Exercise prompt >>
Your result should be the lines holding the word "computer", copied from the entries below.

Dataset records
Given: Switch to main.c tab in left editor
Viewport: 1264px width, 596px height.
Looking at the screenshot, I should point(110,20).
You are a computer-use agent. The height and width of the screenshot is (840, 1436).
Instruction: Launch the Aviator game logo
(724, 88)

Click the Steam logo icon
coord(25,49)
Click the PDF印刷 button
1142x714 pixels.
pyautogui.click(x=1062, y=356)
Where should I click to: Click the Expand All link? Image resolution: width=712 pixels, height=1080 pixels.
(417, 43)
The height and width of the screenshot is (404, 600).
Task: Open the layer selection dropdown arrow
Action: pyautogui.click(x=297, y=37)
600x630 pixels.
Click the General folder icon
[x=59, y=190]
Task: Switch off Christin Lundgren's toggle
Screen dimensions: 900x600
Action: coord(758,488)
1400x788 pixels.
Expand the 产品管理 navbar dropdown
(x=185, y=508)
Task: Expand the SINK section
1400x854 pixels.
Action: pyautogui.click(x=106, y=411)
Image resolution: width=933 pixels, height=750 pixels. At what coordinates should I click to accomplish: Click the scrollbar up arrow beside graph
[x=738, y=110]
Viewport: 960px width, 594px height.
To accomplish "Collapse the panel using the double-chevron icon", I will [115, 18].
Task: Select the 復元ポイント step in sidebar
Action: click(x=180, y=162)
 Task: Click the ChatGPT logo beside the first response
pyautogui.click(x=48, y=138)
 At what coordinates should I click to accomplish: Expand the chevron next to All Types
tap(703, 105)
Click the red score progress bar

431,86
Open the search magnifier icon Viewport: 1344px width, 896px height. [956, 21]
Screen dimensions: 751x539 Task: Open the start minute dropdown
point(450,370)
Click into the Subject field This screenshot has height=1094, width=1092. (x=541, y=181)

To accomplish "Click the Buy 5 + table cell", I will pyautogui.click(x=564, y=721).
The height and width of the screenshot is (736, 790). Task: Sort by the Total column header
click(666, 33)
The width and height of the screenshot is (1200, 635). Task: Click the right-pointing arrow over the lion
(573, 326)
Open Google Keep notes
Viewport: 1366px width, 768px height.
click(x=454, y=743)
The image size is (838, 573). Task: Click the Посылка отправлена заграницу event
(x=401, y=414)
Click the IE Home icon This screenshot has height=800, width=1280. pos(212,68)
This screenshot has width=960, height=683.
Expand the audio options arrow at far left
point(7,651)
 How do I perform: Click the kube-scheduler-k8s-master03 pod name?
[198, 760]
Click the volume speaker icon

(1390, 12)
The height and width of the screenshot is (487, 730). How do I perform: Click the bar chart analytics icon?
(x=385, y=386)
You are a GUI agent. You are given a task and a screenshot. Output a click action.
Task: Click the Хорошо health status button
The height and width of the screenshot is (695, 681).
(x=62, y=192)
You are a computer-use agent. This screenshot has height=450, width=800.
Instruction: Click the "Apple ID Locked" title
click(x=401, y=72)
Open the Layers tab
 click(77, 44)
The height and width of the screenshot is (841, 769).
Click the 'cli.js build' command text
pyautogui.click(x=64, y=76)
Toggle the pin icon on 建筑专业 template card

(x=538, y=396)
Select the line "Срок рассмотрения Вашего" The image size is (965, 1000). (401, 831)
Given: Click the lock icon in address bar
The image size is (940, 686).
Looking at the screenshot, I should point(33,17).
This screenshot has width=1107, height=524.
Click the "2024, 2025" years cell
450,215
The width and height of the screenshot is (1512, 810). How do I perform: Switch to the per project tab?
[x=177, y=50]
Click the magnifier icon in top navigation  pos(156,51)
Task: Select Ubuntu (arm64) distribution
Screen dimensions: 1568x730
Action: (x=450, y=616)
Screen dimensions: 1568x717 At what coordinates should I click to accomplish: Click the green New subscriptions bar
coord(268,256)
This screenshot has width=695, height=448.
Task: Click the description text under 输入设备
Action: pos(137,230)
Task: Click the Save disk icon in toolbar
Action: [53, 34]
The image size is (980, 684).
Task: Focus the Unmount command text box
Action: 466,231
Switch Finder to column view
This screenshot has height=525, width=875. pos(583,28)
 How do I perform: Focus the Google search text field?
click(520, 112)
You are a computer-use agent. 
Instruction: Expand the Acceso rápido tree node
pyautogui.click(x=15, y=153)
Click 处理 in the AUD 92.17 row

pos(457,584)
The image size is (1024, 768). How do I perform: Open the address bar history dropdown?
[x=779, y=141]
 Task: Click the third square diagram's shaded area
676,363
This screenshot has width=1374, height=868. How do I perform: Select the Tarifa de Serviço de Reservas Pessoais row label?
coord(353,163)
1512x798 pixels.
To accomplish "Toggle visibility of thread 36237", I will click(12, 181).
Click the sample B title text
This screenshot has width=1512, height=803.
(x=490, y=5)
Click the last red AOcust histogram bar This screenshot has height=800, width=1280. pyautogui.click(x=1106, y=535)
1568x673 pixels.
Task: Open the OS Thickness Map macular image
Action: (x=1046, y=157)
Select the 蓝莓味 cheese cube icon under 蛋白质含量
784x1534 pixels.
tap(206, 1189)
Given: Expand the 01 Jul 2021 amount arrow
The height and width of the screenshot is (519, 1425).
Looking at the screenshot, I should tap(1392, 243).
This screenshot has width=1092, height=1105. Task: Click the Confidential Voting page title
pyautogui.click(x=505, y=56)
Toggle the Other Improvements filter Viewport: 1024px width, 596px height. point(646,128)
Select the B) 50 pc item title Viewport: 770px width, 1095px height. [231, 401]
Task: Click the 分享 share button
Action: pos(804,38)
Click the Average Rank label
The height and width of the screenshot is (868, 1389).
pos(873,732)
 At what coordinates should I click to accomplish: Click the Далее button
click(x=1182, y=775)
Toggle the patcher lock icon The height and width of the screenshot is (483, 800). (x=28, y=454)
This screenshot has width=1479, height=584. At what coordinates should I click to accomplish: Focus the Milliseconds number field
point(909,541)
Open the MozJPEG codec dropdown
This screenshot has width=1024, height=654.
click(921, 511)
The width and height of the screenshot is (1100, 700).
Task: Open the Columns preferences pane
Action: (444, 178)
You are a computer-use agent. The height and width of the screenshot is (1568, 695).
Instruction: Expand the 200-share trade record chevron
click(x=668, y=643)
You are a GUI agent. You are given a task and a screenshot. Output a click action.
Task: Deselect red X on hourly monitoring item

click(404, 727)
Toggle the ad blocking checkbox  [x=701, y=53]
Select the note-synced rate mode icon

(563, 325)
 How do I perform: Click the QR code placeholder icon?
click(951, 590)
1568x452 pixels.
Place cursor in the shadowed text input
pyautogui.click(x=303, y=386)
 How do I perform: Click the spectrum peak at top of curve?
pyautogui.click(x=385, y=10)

Output >>
You are a computer-use agent. The height and width of the screenshot is (840, 1436).
You are a computer-use agent. This screenshot has height=450, width=800.
You are a computer-use agent. 
You are a computer-use agent. The height and width of the screenshot is (1568, 695).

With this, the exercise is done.